Scary Movie #4: Signs
This movie is about a family living on a farm that discovers mysterious crop circles in their fields. They suggest something more frightening to come! To be honest, I have only seen trailers of this movie—but I’ve been told the movie is rather scary and so is the music—you be the judge. Music by James Newton Howard
Scary Movie #5: Halloween
Haven’t seen this movie—never will! However, John Carpenter’s terrifyingly minimal music composition for the original Halloween is more than enough to strike fear into anyone’s heart after hearing just a few tinkering notes. The synth-enhanced tune, played in 5/4 time, was famously performed by the director—and turned Halloween from an eerie, oddly brutal horror flick to something so much more nightmare-inducing.
Scary Movie #6: 2001: A Space Odyssey
This classic music uses as the theme, Also Sprach Zarathustra by Richard Strauss. When Hal the computer takes over the spaceship, it spells TROUBLE for Dave the human. A classic movie never to be forgotten!
There are other movies that also contain some pretty scary music themes:
- “The Shining”
- “A Nightmare on Elm Street”
- “Donnie Darko”
- “The Dark Knight”
- “Friday the 13th”
I’ll leave it to you to check out those movies. Hopefully, this list is the beginning of scary music and movies to play in the dark with your kids and grandkids on Halloween night!
Memories! I loved the audience’s reaction when the Boston Pops played the first note of the Jaws theme. Thanks for some great ideas that I can share with my kids (for their teens.)
Sharlene Habermeyer says
I know! I love watching that clip from Jaws–everyone now knows how that music spells danger–makes the anticipation that much greater!
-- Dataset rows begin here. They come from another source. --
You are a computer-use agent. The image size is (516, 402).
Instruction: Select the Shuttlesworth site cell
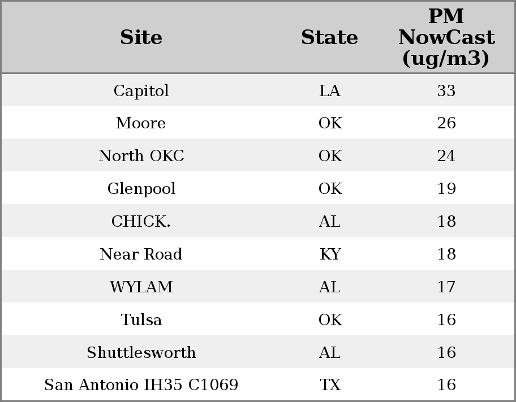141,353
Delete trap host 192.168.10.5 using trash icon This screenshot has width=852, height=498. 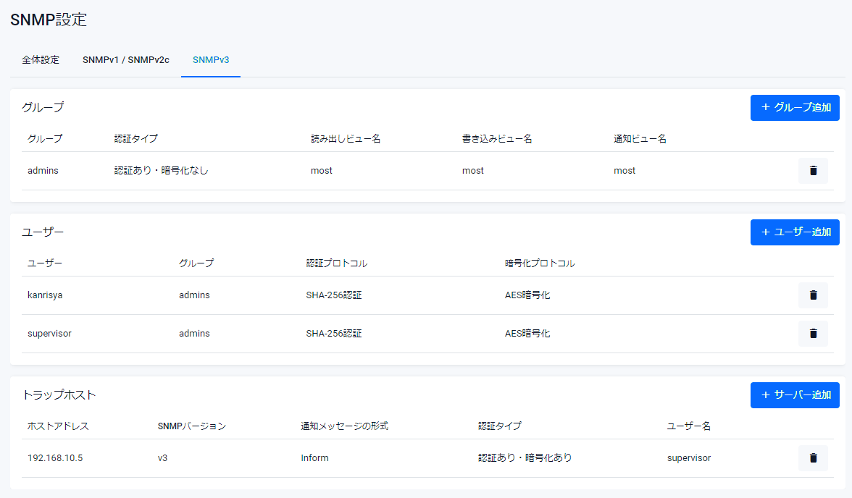(812, 458)
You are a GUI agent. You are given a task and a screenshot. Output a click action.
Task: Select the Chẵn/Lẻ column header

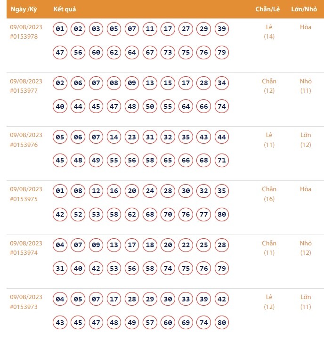pos(268,9)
Now this, my teenage son will go crazy for! And actually, my husband would really enjoy it too. I always say the music in scary movies is what does me over. If I’m afraid to watch what’s going to happen on the screen, I not only close my eyes but plug my ears as well because the sound of the music makes me jump. I will definitely be sharing some of these classical pieces with Zach. He’s really going to love this. Thanks, Sharlene!
Sharlene Habermeyer says
I’m with you Tiffany–hate scary movies! However, love Alfred Hitchcock movies–they don’t seem as frightening as the movies today. The list of movies is pretty scary, but I do like how classical music is used in the movies–even some of the scary ones!